● DATA SUPPLIED
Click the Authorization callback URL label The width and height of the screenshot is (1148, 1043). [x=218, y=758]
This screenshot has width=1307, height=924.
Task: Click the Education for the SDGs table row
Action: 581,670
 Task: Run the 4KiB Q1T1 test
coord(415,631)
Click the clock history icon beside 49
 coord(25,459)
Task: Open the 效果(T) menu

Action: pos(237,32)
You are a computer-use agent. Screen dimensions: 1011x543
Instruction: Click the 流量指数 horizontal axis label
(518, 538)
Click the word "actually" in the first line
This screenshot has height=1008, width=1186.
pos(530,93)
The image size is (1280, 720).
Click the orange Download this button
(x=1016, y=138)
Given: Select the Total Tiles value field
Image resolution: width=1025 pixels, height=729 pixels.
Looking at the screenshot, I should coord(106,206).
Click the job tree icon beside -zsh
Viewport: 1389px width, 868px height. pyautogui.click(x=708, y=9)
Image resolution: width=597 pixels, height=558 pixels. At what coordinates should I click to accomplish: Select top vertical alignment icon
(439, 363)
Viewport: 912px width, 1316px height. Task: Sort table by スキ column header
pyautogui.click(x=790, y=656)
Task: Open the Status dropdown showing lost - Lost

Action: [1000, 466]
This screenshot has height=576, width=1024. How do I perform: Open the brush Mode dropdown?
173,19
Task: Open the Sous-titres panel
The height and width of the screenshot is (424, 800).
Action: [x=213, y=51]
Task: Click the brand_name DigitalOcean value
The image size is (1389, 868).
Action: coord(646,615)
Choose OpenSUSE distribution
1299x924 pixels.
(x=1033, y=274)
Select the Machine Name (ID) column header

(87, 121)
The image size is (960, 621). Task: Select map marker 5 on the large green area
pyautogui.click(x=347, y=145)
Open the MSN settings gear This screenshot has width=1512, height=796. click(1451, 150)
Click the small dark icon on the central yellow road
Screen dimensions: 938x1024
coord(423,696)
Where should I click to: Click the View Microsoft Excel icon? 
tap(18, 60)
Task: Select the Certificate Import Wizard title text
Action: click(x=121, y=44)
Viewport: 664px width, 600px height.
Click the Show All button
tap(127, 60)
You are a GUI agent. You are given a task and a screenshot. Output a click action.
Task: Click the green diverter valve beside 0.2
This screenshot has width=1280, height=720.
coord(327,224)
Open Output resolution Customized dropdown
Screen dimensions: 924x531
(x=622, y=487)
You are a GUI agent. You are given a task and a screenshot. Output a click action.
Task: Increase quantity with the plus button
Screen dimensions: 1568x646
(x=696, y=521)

● WHAT IS NEEDED
Copy verbatim the lines of the listing above, from the line containing "Task: Click the brand_name DigitalOcean value" through the last line of the listing, both included.

● ANSWER TO THIS TASK
Task: Click the brand_name DigitalOcean value
The image size is (1389, 868).
Action: coord(646,615)
Choose OpenSUSE distribution
1299x924 pixels.
(x=1033, y=274)
Select the Machine Name (ID) column header

(87, 121)
The image size is (960, 621). Task: Select map marker 5 on the large green area
pyautogui.click(x=347, y=145)
Open the MSN settings gear This screenshot has width=1512, height=796. click(1451, 150)
Click the small dark icon on the central yellow road
Screen dimensions: 938x1024
coord(423,696)
Where should I click to: Click the View Microsoft Excel icon? 
tap(18, 60)
Task: Select the Certificate Import Wizard title text
Action: click(x=121, y=44)
Viewport: 664px width, 600px height.
Click the Show All button
tap(127, 60)
You are a GUI agent. You are given a task and a screenshot. Output a click action.
Task: Click the green diverter valve beside 0.2
This screenshot has width=1280, height=720.
coord(327,224)
Open Output resolution Customized dropdown
Screen dimensions: 924x531
(x=622, y=487)
You are a GUI agent. You are given a task and a screenshot. Output a click action.
Task: Increase quantity with the plus button
Screen dimensions: 1568x646
(x=696, y=521)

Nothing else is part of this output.